Actualmente algunos grupos sociales han insistido que el concepto de familia debe cambiar, porque es una forma obsoleta, que ya no sirve, que el matrimonio no está funcionando y que los hijos pueden ser educados con o sin padres, con o sin una familia.
¿Por qué la Iglesia no está de acuerdo con esta postura? ¿por qué la Iglesia defiende siempre y con tanta energía la permanencia del núcleo familiar? Porque la familia es desde siempre el lugar donde se nos quiere sin condiciones, tal como somos, con nuestras cualidades y defectos. Es también el lugar donde sentimos seguridad, donde sabemos que encontraremos alguien esperándonos para escucharnos o para hacernos compañía con su silencio.
Por supuesto que cuando faltan los padres naturales, unos amorosos padres adoptivos cumplen totalmente con este papel.
Existen dos aspectos importantes en la formación humana: Todas las personas tienen que crecer en su propia individualidad, como seres únicos e irrepetibles, hechos a imagen y semejanza de Dios. Pero también tienen que aprender a relacionarse con su prójimo y con el mundo que les rodea.
Pues bien, estos dos aspectos se aprenden dentro de una familia funcional. Los hijos, al ir creciendo, van forjando su propia identificación ante sí mismos a través de reconocerse y de ser reconocidos como personas valiosas por sí mismas (independientemente de su estatura, del color de piel y de ojos, de su peso, de su inteligencia, de su posición económica, etc.).
Y también van aprendiendo a convivir con su prójimo dentro de una sociedad, porque en la vida familiar van logrando cada vez más y al ritmo de su crecimiento, mayor independencia de sus propios padres. Si logran seguridad personal, es mucho más fácil que logren relacionarse con el mundo de manera más sana y fructífera.
Me gusta comparar a la familia con el juego de béisbol. Cuando el equipo que batea tiene en las tres bases a uno de sus jugadores, le llaman “casa llena” y todos están en espera desde su posición, de que su bateador venza al enemigo (los peligros de la vida) para poderse luego reunir “corriendo a casa” (home run). En la base final (el hogar) todos esperan a los demás con calor humano, alegría y sin reproches de lo que pudo haber salido mal en otro momento; se respetan y festejan unidos el triunfo final. Cada quien tuvo una acción personal e individual, pero participativa para el logro del éxito de su grupo.

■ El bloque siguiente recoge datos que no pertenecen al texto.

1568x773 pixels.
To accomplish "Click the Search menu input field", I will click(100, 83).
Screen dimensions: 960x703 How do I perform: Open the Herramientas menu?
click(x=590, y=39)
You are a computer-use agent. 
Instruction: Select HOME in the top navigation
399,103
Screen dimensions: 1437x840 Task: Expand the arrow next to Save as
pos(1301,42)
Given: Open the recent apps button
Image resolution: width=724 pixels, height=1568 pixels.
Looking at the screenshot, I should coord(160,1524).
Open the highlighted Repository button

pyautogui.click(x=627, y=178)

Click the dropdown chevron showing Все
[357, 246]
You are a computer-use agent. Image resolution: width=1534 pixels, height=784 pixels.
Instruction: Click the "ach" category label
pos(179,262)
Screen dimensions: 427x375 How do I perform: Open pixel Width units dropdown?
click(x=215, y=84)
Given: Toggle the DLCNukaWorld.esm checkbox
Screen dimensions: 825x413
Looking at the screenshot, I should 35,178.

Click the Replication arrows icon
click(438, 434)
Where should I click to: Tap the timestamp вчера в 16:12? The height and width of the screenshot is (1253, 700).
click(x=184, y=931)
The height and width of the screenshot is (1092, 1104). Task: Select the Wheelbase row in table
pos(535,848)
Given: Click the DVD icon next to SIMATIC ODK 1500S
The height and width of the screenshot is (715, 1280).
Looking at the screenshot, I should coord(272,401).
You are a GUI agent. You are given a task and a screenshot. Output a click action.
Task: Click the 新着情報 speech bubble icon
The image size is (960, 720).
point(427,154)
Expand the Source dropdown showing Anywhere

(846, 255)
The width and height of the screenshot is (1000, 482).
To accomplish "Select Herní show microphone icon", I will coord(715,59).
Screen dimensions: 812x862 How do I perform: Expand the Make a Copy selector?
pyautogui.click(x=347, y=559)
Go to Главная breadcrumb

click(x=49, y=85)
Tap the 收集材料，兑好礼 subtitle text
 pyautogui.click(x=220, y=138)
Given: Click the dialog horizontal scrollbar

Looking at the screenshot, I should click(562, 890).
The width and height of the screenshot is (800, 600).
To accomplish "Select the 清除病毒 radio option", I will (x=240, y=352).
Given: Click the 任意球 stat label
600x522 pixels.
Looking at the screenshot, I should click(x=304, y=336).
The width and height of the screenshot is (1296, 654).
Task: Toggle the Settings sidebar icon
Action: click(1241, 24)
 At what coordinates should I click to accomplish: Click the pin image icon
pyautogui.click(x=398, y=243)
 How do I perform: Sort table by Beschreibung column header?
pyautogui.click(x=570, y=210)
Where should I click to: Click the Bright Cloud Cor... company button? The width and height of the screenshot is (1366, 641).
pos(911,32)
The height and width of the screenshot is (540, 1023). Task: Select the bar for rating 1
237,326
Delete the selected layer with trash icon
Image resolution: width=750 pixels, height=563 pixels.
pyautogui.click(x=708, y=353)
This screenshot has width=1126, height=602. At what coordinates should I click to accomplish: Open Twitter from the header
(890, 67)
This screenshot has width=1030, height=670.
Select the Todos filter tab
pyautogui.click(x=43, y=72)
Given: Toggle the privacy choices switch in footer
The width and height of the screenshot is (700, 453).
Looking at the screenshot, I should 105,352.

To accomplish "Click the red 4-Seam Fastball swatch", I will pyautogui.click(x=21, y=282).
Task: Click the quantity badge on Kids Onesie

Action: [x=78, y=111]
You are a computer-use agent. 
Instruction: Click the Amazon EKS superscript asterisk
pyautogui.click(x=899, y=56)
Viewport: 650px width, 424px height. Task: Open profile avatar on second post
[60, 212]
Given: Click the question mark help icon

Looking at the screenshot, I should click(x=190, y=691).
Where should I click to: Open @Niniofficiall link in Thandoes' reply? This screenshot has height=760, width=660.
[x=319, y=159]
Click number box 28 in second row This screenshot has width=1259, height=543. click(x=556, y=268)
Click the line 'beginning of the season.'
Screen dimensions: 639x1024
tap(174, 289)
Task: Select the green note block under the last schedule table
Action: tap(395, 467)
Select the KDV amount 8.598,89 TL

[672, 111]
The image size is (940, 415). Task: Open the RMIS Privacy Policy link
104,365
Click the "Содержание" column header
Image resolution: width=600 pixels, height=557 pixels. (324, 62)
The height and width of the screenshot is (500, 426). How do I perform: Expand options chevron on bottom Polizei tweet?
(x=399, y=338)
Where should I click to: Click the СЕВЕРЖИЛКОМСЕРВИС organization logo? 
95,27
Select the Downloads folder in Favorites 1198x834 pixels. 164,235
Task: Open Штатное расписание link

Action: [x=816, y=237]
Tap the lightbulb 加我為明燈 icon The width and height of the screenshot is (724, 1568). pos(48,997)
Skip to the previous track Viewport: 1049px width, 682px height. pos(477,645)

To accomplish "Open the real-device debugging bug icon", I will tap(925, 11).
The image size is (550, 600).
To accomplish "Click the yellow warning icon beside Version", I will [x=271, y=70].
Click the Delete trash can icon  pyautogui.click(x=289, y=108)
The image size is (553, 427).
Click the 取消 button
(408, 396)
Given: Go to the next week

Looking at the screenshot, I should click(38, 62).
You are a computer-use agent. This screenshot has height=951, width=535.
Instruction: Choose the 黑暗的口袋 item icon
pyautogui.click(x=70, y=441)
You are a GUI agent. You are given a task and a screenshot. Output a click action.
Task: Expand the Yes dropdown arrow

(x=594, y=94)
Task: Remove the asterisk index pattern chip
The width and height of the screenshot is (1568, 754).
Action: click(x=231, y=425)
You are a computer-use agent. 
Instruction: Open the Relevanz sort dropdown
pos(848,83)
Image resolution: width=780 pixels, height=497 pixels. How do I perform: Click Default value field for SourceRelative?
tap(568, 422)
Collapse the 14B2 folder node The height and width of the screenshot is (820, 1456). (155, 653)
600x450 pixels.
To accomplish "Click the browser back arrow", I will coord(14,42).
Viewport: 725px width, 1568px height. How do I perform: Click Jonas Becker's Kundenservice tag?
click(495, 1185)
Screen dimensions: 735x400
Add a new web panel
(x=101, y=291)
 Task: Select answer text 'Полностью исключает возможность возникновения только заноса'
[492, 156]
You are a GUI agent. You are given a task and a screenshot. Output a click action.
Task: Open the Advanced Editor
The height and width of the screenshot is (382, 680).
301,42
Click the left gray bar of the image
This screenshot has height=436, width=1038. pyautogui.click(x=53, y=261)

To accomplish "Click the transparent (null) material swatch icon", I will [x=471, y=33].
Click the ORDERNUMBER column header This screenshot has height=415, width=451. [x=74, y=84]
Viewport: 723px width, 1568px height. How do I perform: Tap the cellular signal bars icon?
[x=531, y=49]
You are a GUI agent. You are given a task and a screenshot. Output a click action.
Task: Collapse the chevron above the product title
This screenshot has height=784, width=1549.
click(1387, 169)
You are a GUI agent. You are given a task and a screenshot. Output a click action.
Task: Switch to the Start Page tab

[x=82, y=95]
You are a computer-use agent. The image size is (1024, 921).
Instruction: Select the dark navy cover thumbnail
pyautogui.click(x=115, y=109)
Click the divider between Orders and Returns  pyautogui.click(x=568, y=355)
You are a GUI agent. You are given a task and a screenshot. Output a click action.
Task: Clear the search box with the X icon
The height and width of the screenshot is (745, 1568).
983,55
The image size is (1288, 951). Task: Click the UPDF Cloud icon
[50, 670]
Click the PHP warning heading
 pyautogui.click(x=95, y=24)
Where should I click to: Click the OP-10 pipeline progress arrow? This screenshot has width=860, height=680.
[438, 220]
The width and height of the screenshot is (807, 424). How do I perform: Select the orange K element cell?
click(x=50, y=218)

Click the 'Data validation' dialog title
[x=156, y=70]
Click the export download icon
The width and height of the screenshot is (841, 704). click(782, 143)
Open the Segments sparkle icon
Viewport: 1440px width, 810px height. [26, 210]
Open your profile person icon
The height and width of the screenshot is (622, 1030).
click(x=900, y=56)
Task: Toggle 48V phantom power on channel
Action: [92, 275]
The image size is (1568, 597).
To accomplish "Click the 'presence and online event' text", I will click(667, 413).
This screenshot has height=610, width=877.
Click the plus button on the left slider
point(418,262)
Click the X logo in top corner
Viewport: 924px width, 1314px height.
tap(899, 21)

En un ambiente familiar católico, donde todo este aspecto del crecimiento humano tiene como factor más importante, el de la presencia de Dios, permite que las cosas cotidianas, el trato de todos los días entre esposos, padres e hijos y a veces, con los abuelos o tíos, que viven dentro de la misma familia, sean una forma de demostrarle al propio Dios, que somos un reflejo de El, y que a través de estos pequeños actos, si los hacemos a su gusto y como El nos enseña, nos acercamos día a día a su corazón y por lo tanto, podemos alcanzar el cielo al final de nuestra vida.